Byleth didn’t know if teenagers would find it easier or even _more_ difficult to confide in a professor who was reasonably close to them in age. For better or for worse, there was only one way to find out, and that was through action.

And thus they took the Blue Lions under their wing.

_III._

Byleth learned two things about one Felix Hugo Fraldarius in rapid succession.

One: he was an incredibly skilled swordsman.

Two: he was always, _always_ itching for a fight.

Byleth learned this the day after they took up their post teaching the Blue Lions, when Felix challenged them to a sparring match – no doubt looking to discover if Byleth had the skill to back up their unusual posting – and then, after being soundly defeated (skill or no skill, Byleth had long years of battle experience to back them up), he continued to demand more and more spars whenever he thought Byleth looked free.

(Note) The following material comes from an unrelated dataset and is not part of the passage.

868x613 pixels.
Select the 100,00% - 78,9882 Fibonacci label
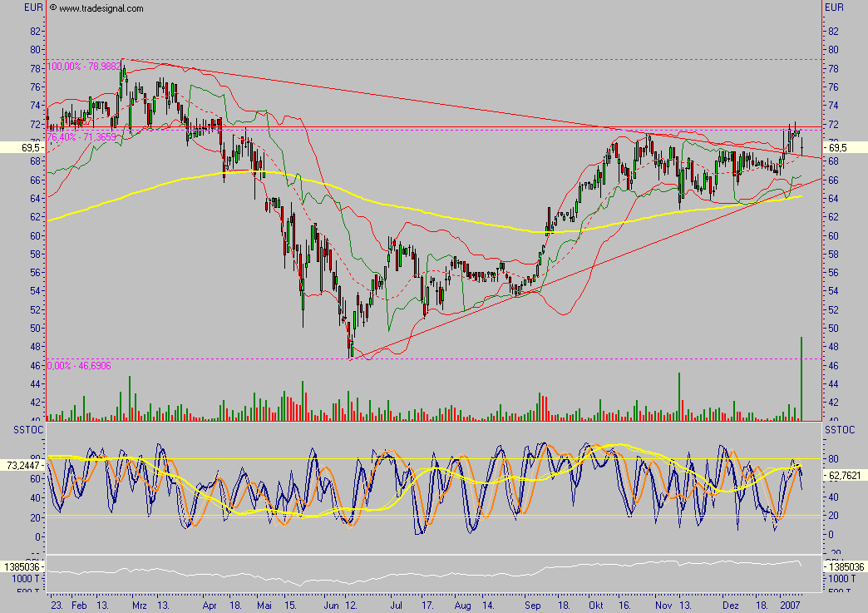(85, 66)
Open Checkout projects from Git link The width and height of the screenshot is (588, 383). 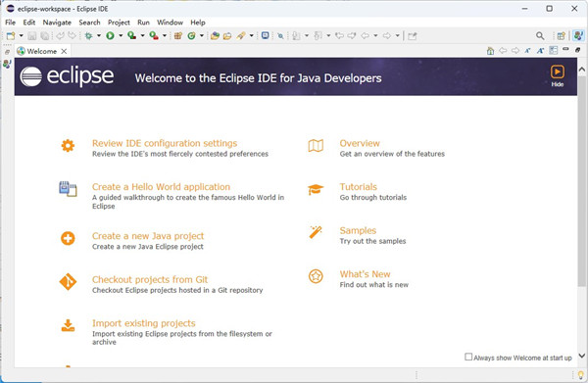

Sometimes they indulged him, because his drive was so much more _mercenary_ than anyone else Byleth now found themselves in the company of and there was something a little comforting in that.

Other times, they didn’t. Byleth was still new to this whole teaching thing, but they were pretty sure that spending all of their time doting on one student and essentially, by proxy, ignoring all the rest was not the way to go about it.

Still, they were early days. They’d figure it out eventually.

_IV._

The first time Byleth consciously utilised a divine pulse, the first time one of their students was grievously injured, it was Mercedes.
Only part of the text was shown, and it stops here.